WHAT IS BEING ASKED:
Report every line below that contains the word "height", copying each such line in full.

LISTED RECORDS:
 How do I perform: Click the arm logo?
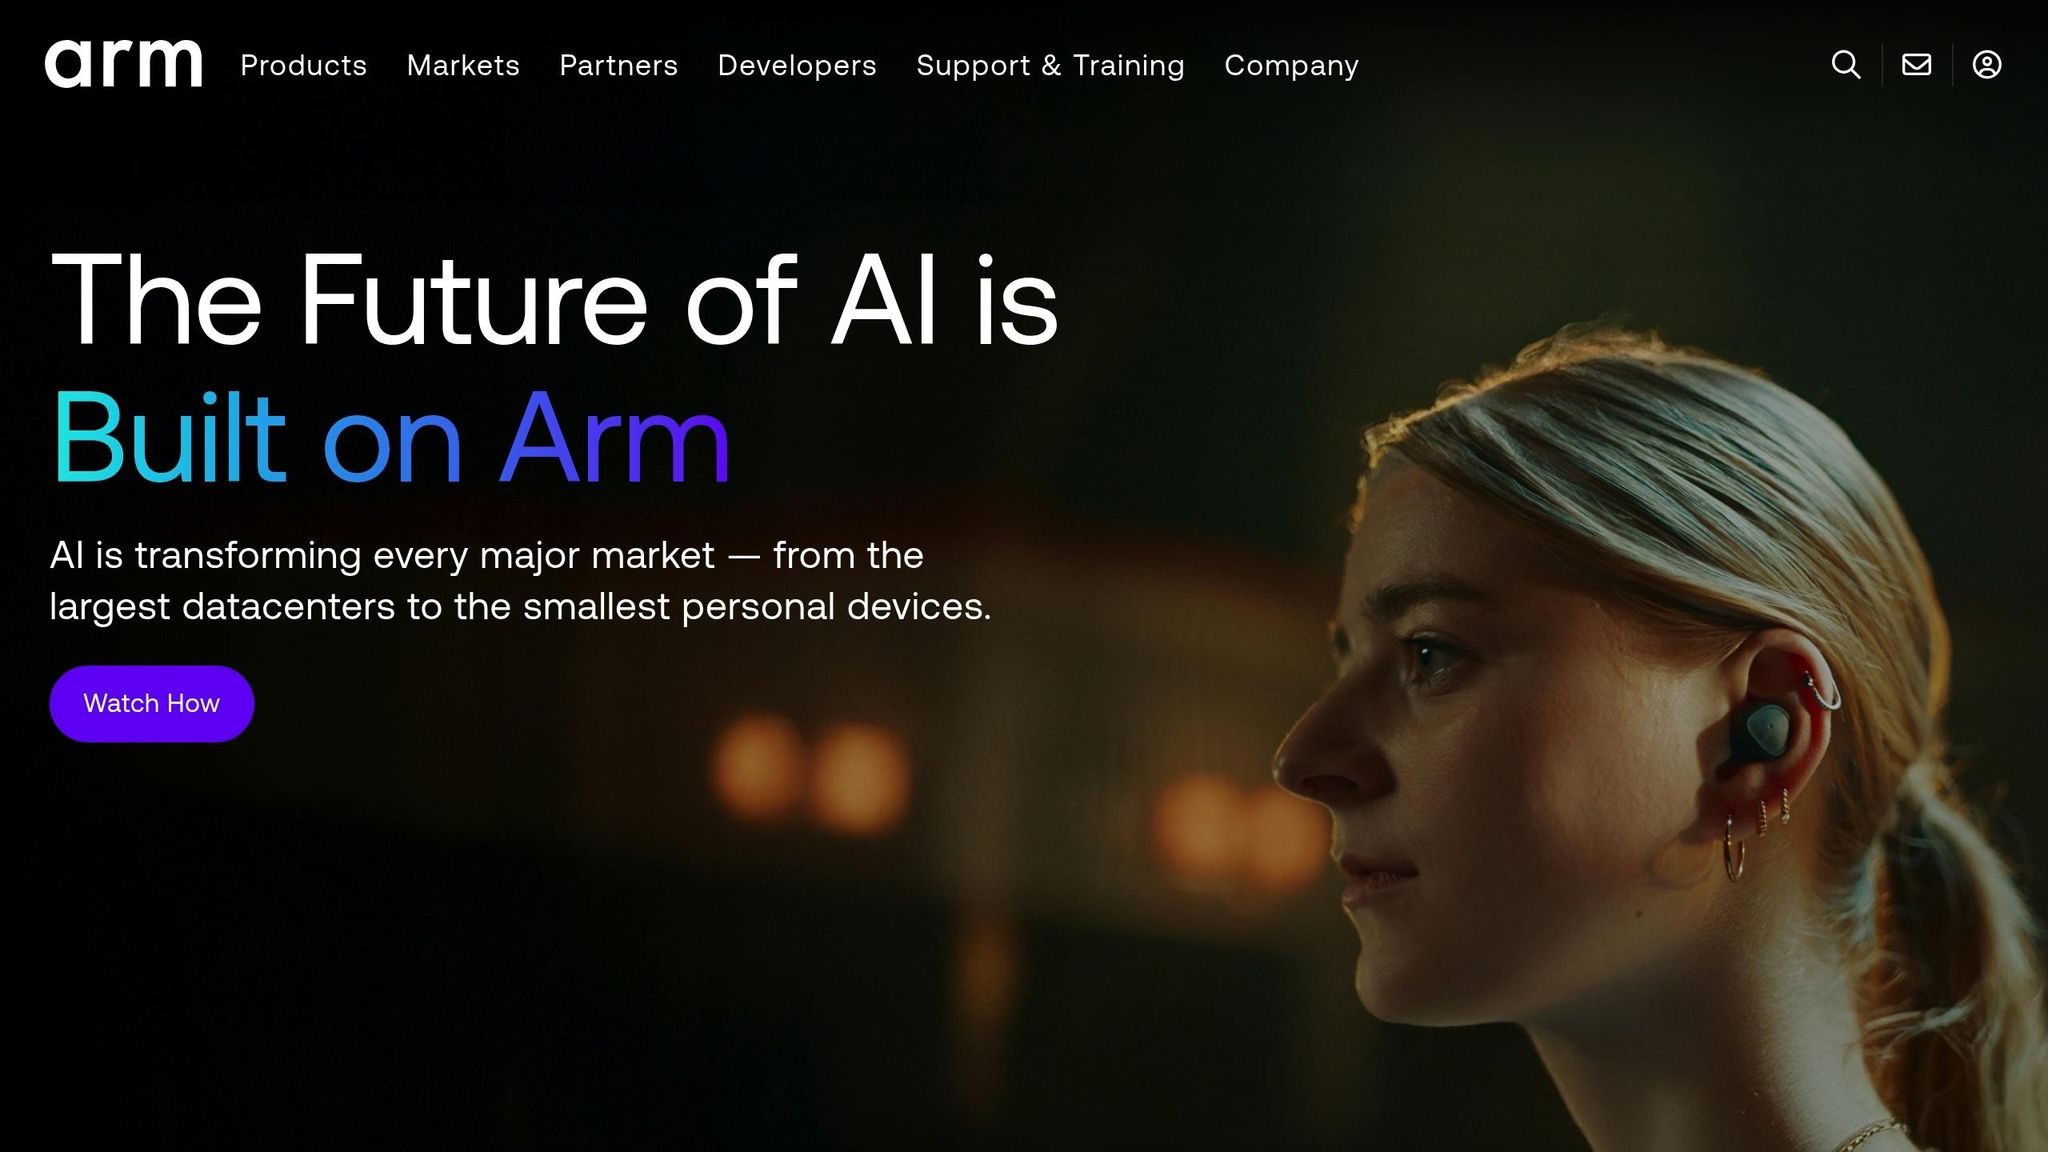[123, 64]

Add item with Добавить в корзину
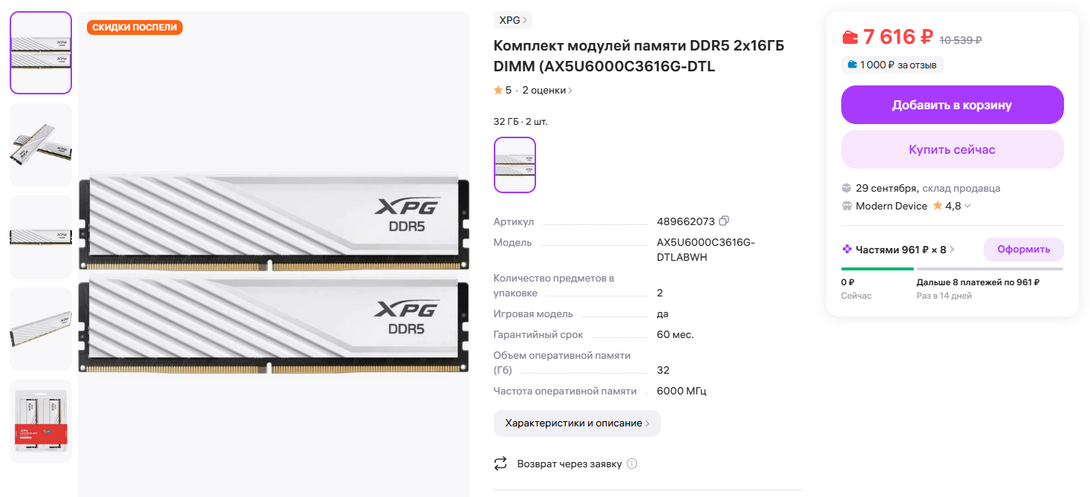[x=952, y=105]
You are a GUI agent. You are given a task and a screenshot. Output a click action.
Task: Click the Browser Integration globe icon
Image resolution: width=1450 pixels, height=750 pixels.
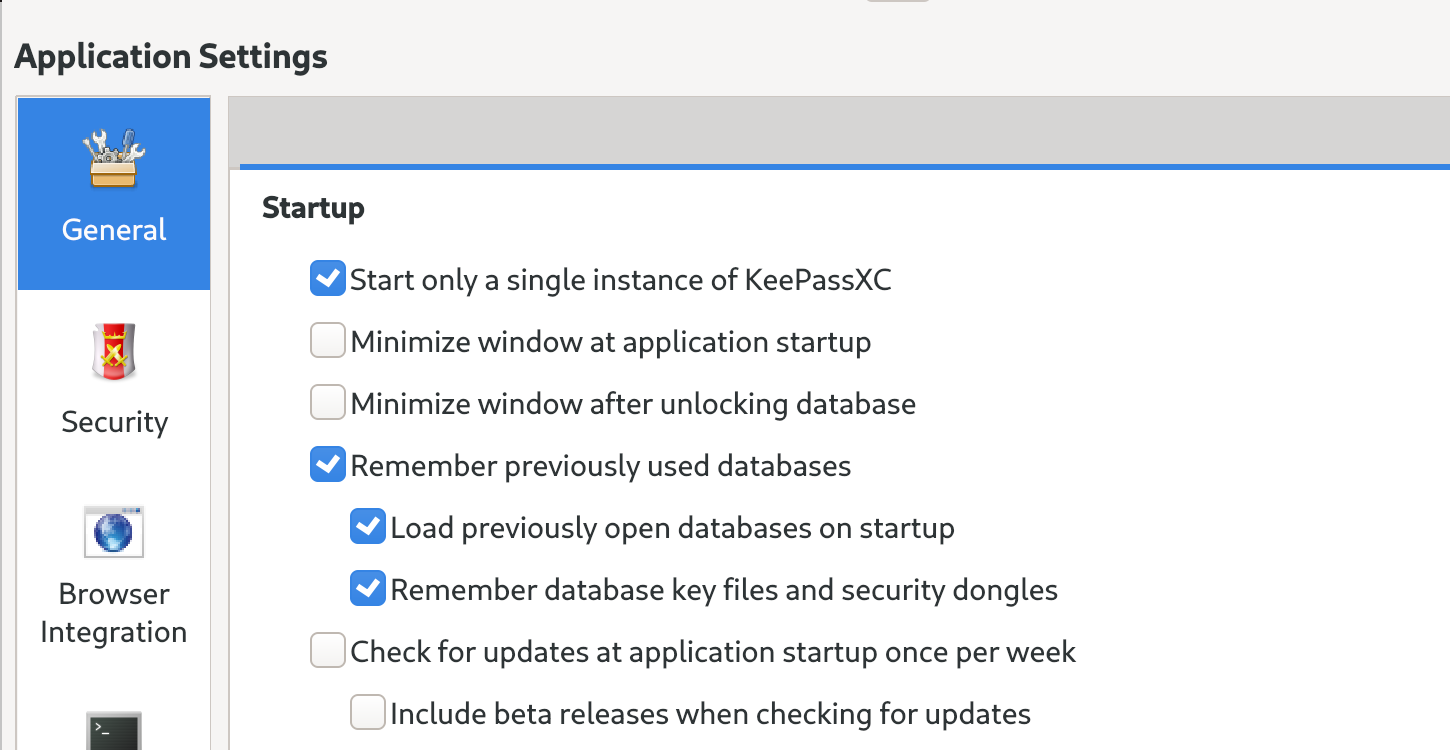coord(113,531)
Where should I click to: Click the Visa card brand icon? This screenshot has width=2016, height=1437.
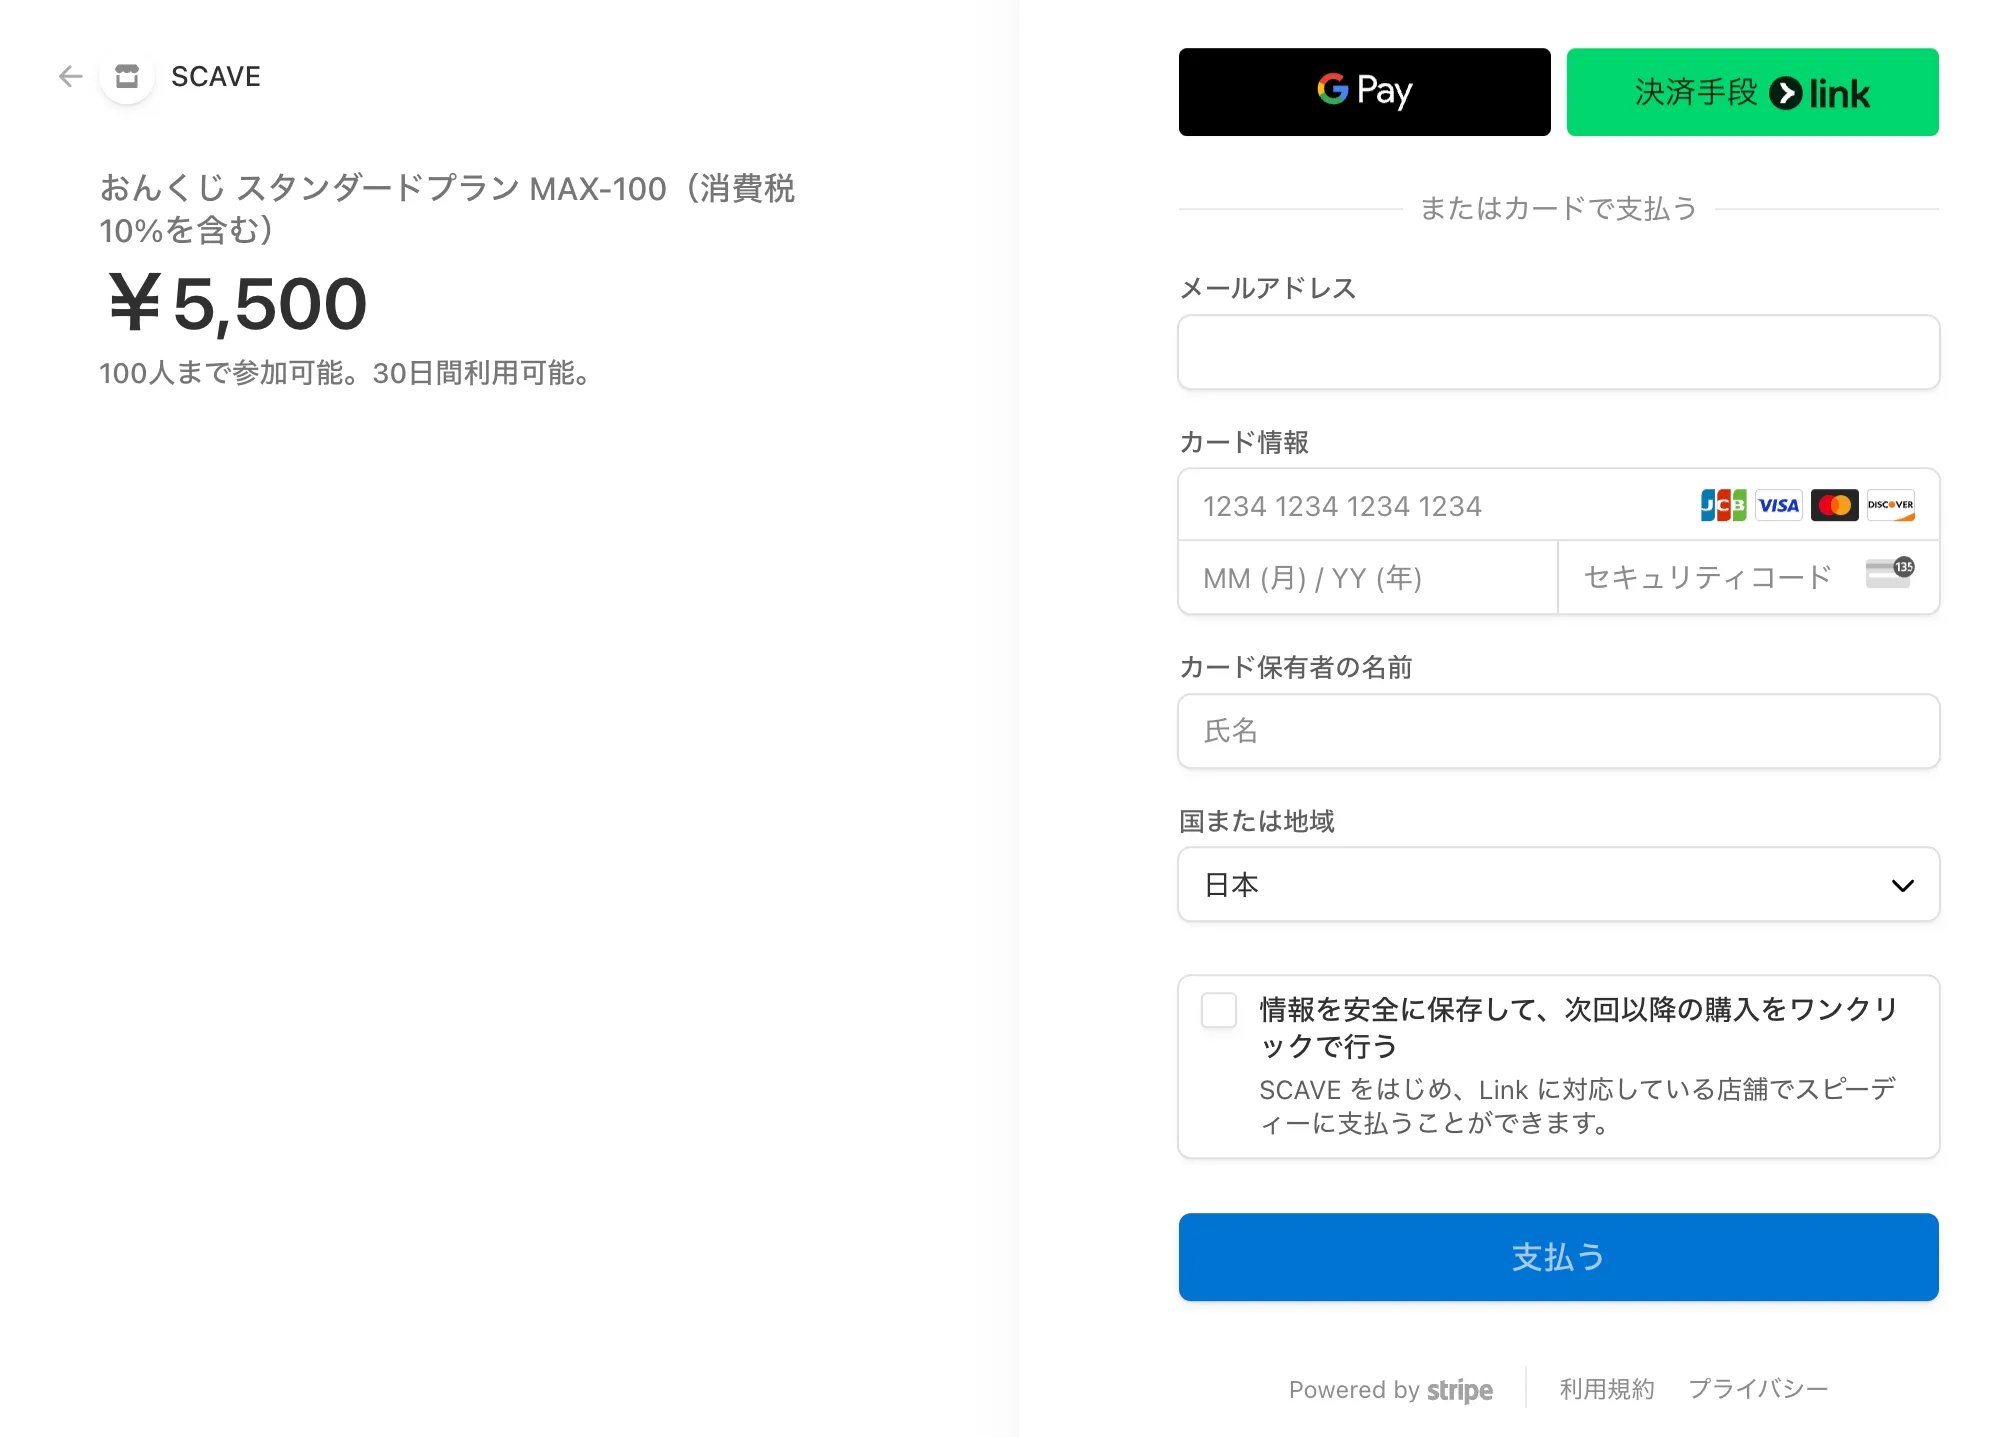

EXERCISE SOLUTION:
Image resolution: width=1450 pixels, height=750 pixels.
Where should I click to: Click the Visa card brand icon? This screenshot has width=2016, height=1437.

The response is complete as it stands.